European Update

It has been a couple of years since I started writing about the failed approach in European to solving their financial and economic problems. The May 31, 2013 headline now blares out the news about record high unemployment:

“Joblessness in the 17-nation currency area rose to 12.2 percent in April, EU statistics office Eurostat said on Friday, marking a new record since the data series began in 1995.”

2/3 of Greek youth are out of work, but so are 40% of French youth. I am surprised in some ways there are not riots in the street. At least the Romans had the sense to keep the poor and downtrodden satisfied with “bread and circuses”.

In the last three years since I wrote about the inadequate bandaids we have seen cycle after of cycle of European “crisis” followed by defensive, late to the game half a loaf solutions. European leaders (and maybe voters shares some blame?). The list includes – Ireland, Spain, Portugal, Italy, Greece (multiple act play) and most recently Cyprus. (Did I forget some???)

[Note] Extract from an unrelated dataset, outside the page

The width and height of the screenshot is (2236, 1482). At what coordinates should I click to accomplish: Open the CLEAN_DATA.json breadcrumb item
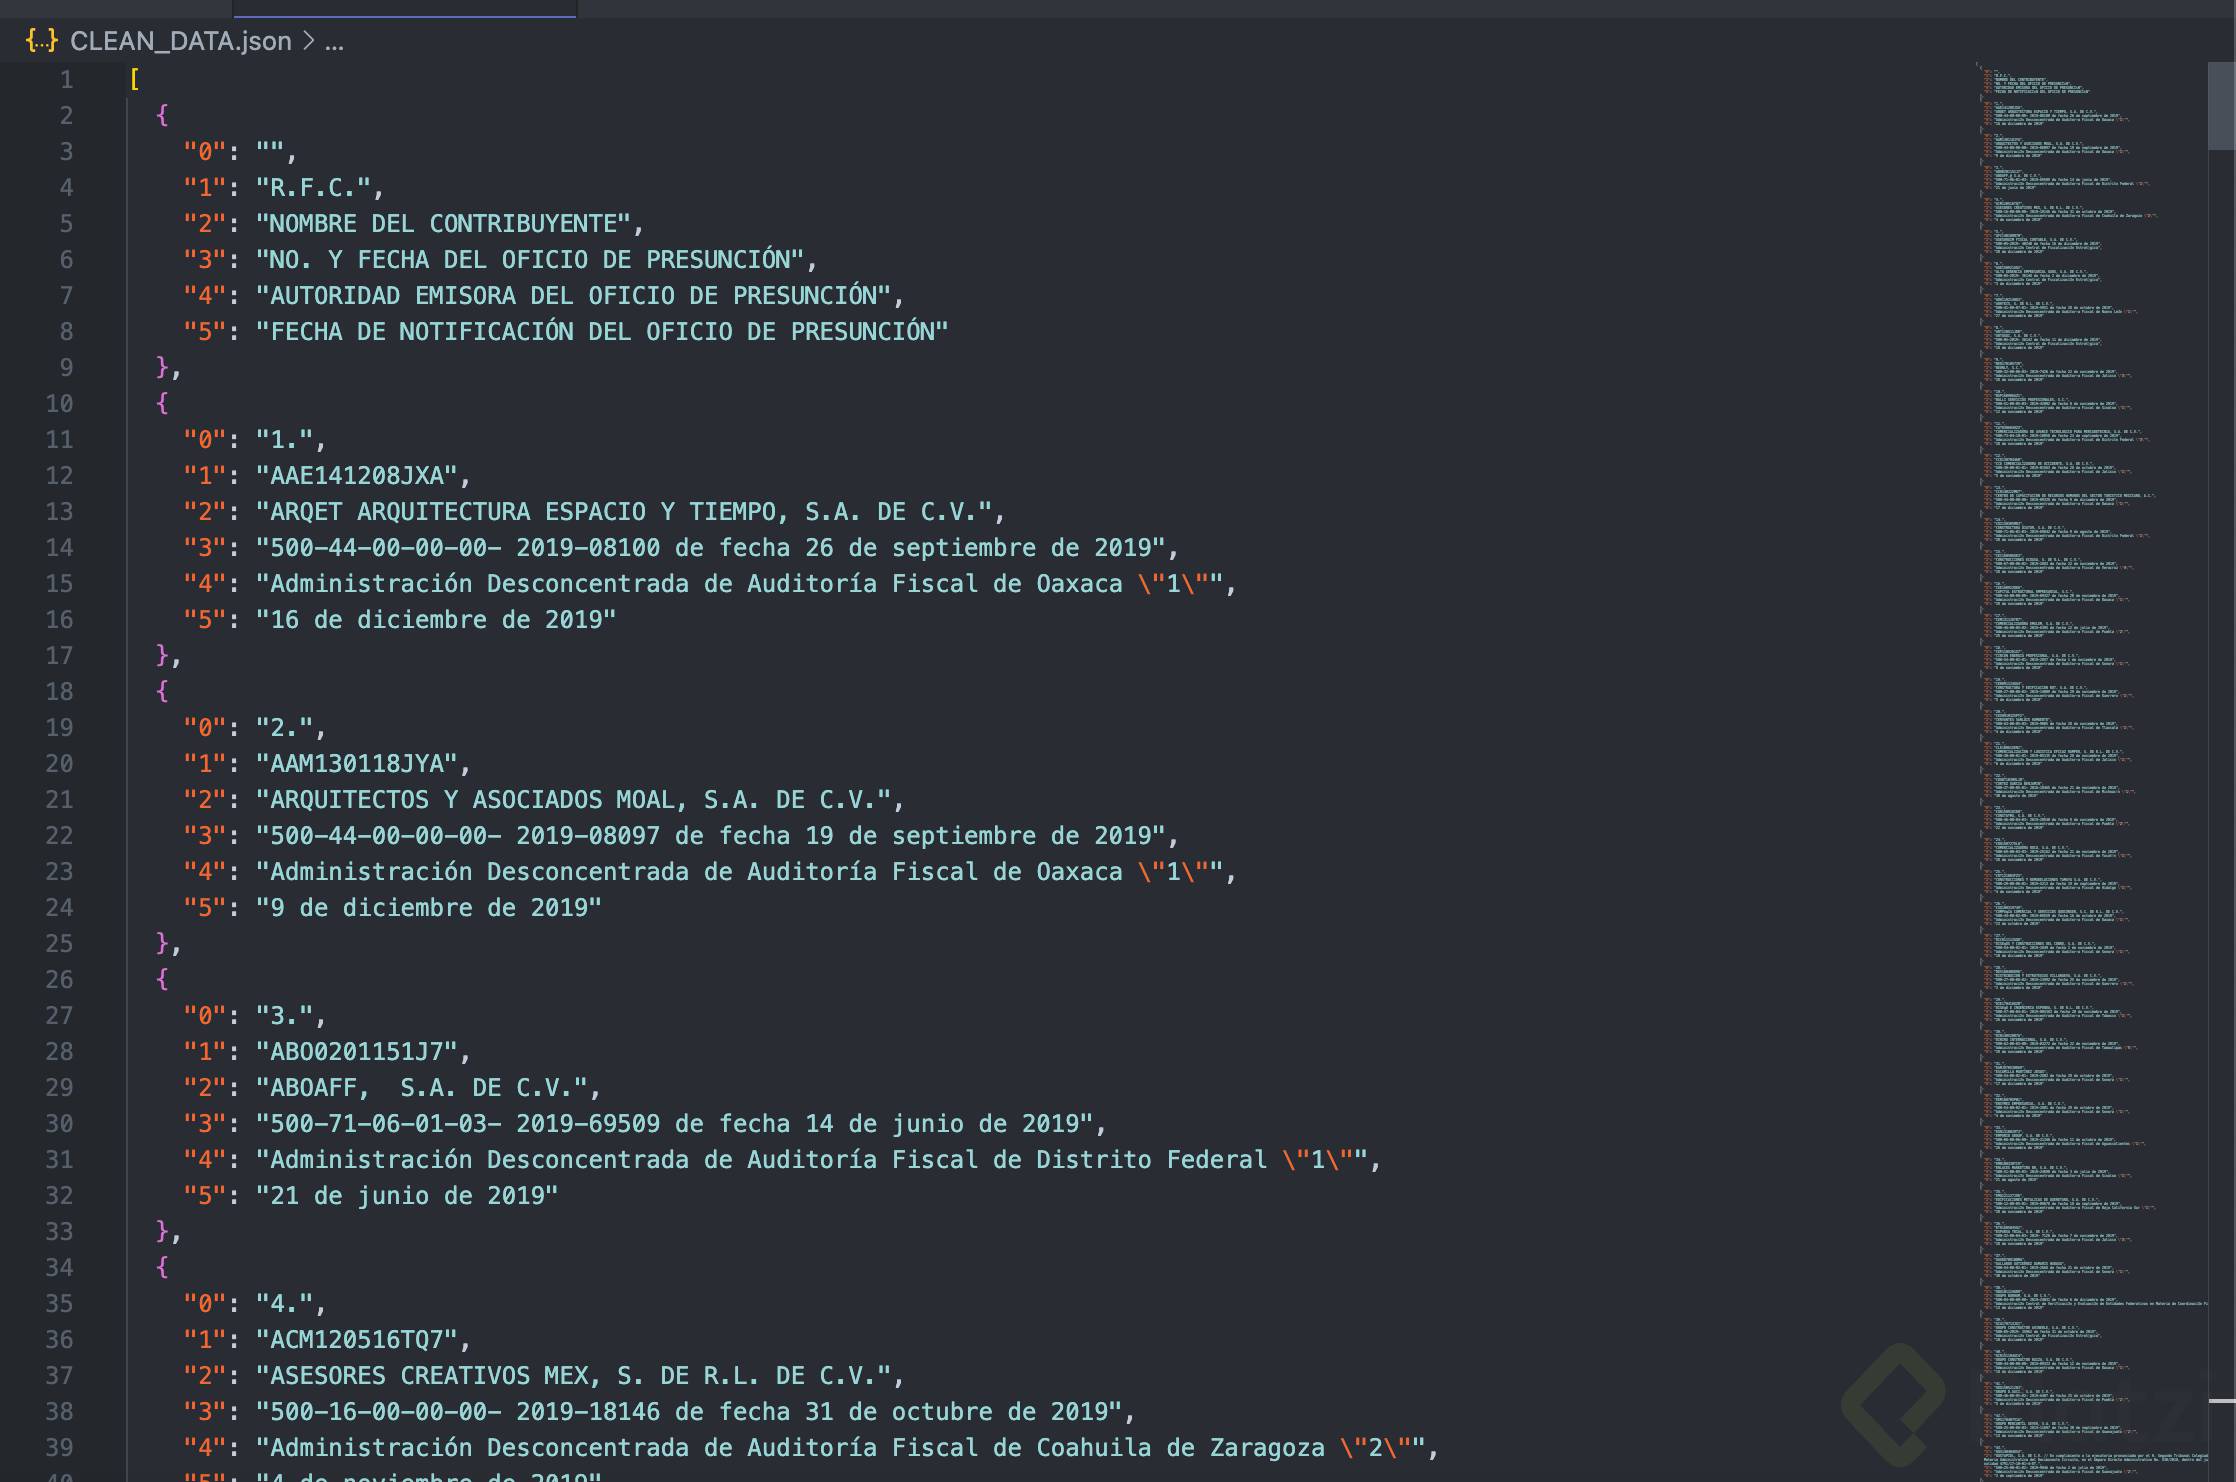(x=182, y=41)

Britain is only half in the EU and Euro game and they have bumbled along with a second recession and their own austerity strategy. They really can’t blame the EU since their repeat recession is at their own policy hand.

Investors are likely trying to calculate the bottom, so they can buy in cheap at the bottom. Given the repeated procrastination and ability to get ahead of the curve demonstrated since 2007 (6 years now) by European leaders, investor might want to consider Europe the next Japan which has proceeded to have entered their second lost decade.